Work task: When you reach the line that contains "Click the EUのボレル上級代表 caption overlay" in the data below, start reproducing lines exactly, and stop after the line that contains "This screenshot has width=1024, height=692.".
------ Provided records
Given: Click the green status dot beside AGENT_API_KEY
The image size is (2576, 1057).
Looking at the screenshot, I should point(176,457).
------------
------ Provided records
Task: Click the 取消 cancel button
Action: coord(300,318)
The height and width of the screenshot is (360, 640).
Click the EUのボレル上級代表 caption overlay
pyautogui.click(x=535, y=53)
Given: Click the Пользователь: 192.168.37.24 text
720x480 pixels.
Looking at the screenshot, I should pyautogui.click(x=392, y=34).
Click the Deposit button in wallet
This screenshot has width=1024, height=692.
------------
Output of the task:
Click the EUのボレル上級代表 caption overlay
pyautogui.click(x=535, y=53)
Given: Click the Пользователь: 192.168.37.24 text
720x480 pixels.
Looking at the screenshot, I should pyautogui.click(x=392, y=34).
Click the Deposit button in wallet
This screenshot has width=1024, height=692.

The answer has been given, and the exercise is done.